Asma na Infância: Reconhecendo a Crise Grave

AMS - Autarquia Municipal de Saúde de Londrina (PR) — Prova 2017

Enunciado

Com relação a asma na infância, podemos afirmar:

Alternativas

  1. A) Não há associação de fatores ambientais e genéticos.
  2. B) Criança consciente, falando frases parciais, retrações subcostais acentuadas, sibilos inspiratórios e expiratórios, saturação O2 em ar ambiente de 93% e frequência respiratória aumentada para idade pode ser classificada com uma intensidade da crise de asma como grave.
  3. C) Em crises de asma faz necessário indicar o RX de tórax de rotina.
  4. D) O retardo para iniciar o corticoide não interfere na evolução da asma aguda grave.
  5. E) A Aminofilina tem indicação como tratamento central.

Pérola Clínica

Crise de asma grave em criança: FR ↑, sat O2 < 95%, fala parcial, retrações acentuadas, sibilos generalizados.

Resumo-Chave

A alternativa B descreve corretamente um quadro de crise asmática grave em crianças, caracterizado por sinais de desconforto respiratório significativo, como fala parcial, retrações acentuadas e saturação de oxigênio abaixo de 95% em ar ambiente. A avaliação da gravidade é fundamental para guiar o tratamento.

Contexto Educacional

A asma é uma das doenças crônicas mais comuns na infância, caracterizada por inflamação crônica das vias aéreas e hiperresponsividade brônquica, levando a episódios recorrentes de sibilância, dispneia, aperto no peito e tosse. O reconhecimento e manejo adequados das crises asmáticas são essenciais para prevenir morbidade e mortalidade significativas em crianças. A classificação da gravidade da crise é o primeiro passo para guiar a conduta terapêutica. A avaliação da gravidade de uma crise asmática em crianças envolve a observação de múltiplos parâmetros clínicos, como nível de consciência, capacidade de fala, presença e intensidade de retrações, frequência respiratória, frequência cardíaca, presença e tipo de sibilos, e saturação de oxigênio. Uma saturação de O2 < 95% em ar ambiente, juntamente com desconforto respiratório acentuado (retrações, fala parcial), indica uma crise grave que requer intervenção imediata com broncodilatadores de curta ação e corticosteroides sistêmicos. É importante ressaltar que a radiografia de tórax não é um exame de rotina em crises de asma, sendo reservada para suspeita de complicações. O tratamento com corticosteroides deve ser iniciado precocemente, e a aminofilina tem um papel limitado, sendo considerada em casos refratários e com cautela devido aos efeitos adversos. O domínio desses conceitos é crucial para a prática pediátrica e para as provas de residência.

Perguntas Frequentes

Quais são os principais sinais de uma crise de asma grave em crianças?

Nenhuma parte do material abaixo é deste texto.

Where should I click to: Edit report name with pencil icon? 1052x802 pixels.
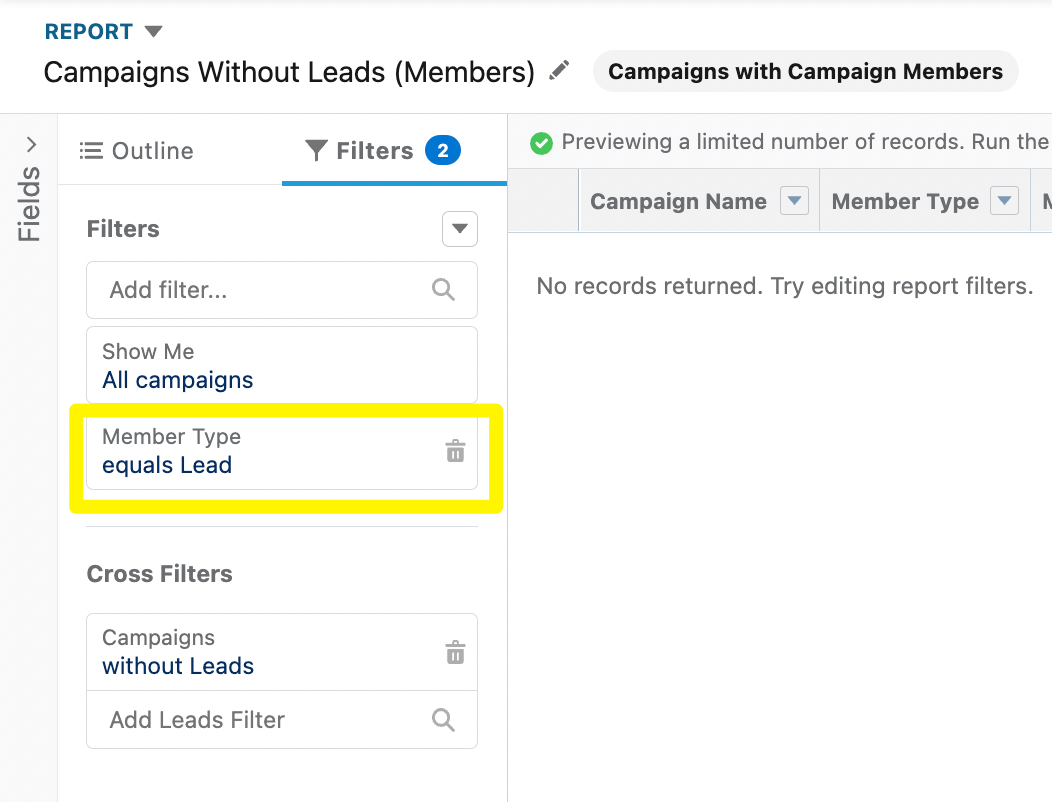[559, 70]
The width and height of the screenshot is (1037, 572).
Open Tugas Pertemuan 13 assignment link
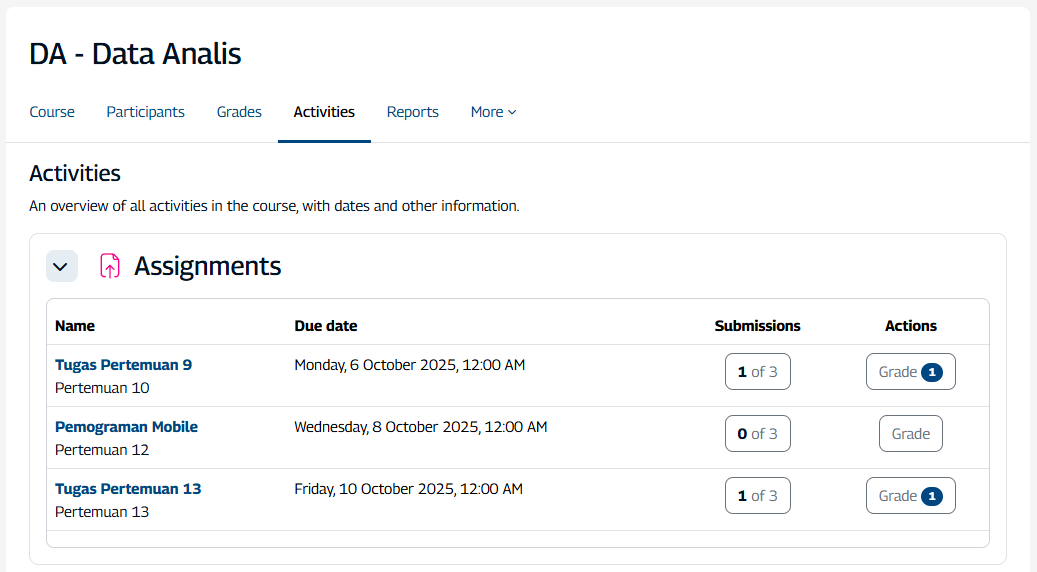click(x=128, y=489)
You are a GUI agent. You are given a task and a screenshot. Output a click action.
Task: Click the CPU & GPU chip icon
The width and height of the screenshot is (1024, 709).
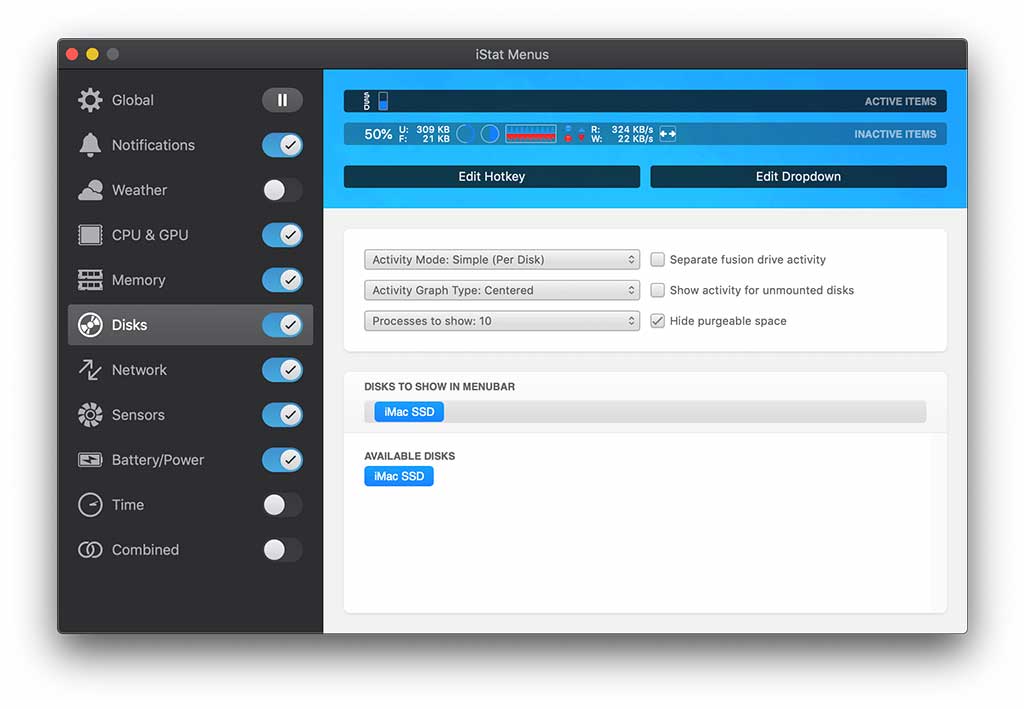90,235
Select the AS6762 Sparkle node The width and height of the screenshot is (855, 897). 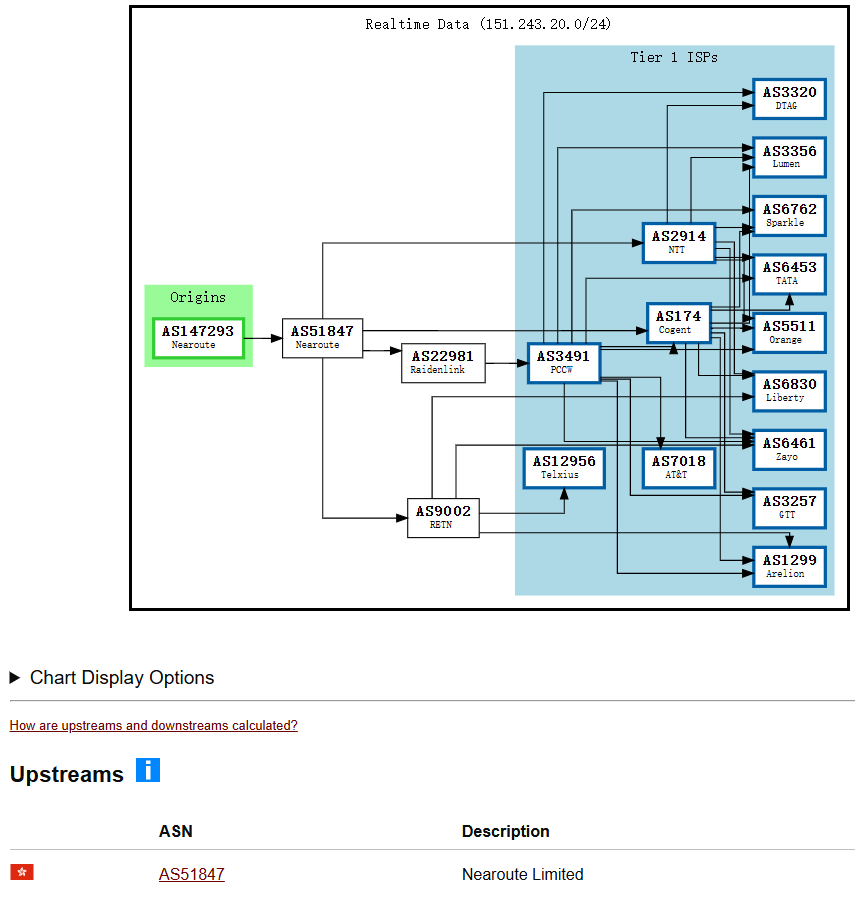point(789,215)
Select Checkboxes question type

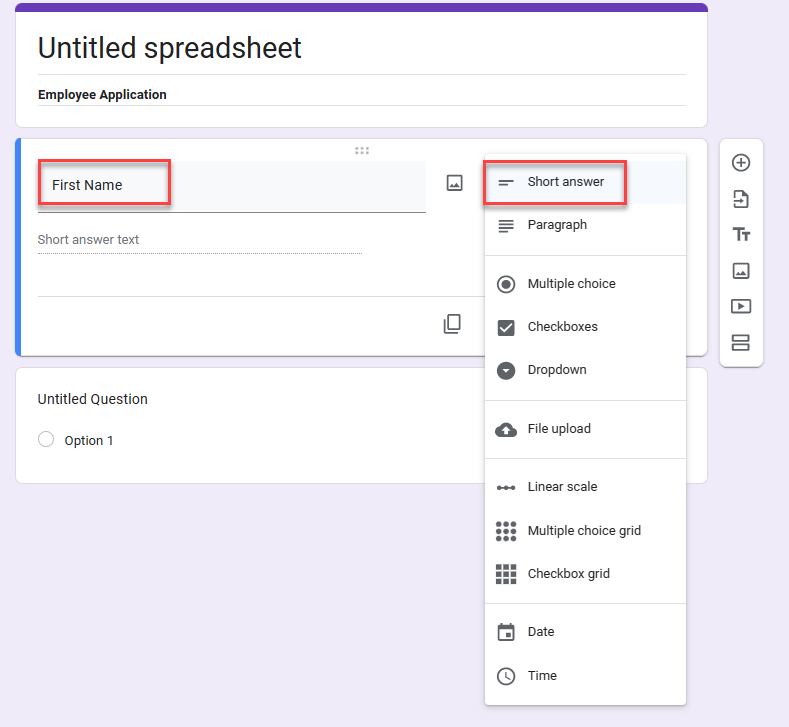561,327
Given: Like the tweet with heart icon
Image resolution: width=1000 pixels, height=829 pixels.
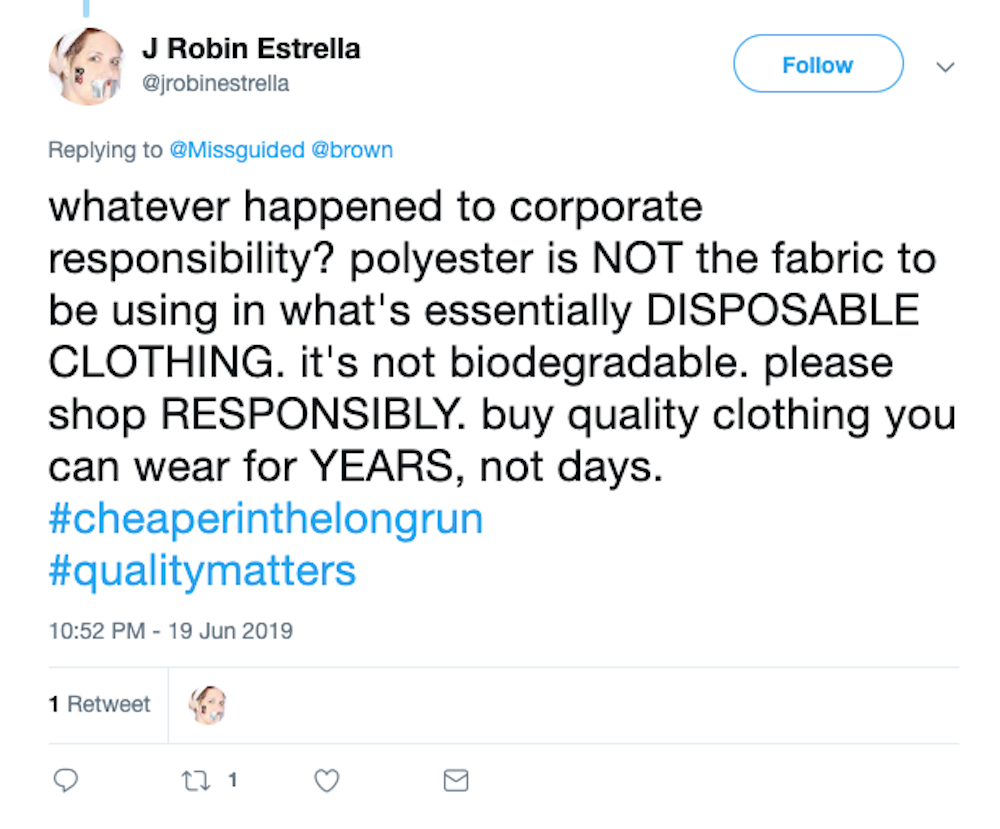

Os sinais de crise de asma grave em crianças incluem fala em frases parciais, retrações subcostais e intercostais acentuadas, sibilos inspiratórios e expiratórios, taquipneia e saturação de oxigênio em ar ambiente abaixo de 95%.

Quando é necessário indicar radiografia de tórax em crises de asma pediátrica?

A radiografia de tórax não é indicada de rotina em crises de asma. Deve ser considerada apenas em casos de suspeita de complicações como pneumonia, pneumotórax, atelectasia ou ausência de resposta ao tratamento inicial.

Qual a importância do início precoce do corticoide na crise de asma?

O início precoce do corticoide sistêmico é fundamental na crise de asma, pois reduz a inflamação das vias aéreas, diminui a necessidade de hospitalização e previne a progressão para quadros mais graves, melhorando o prognóstico.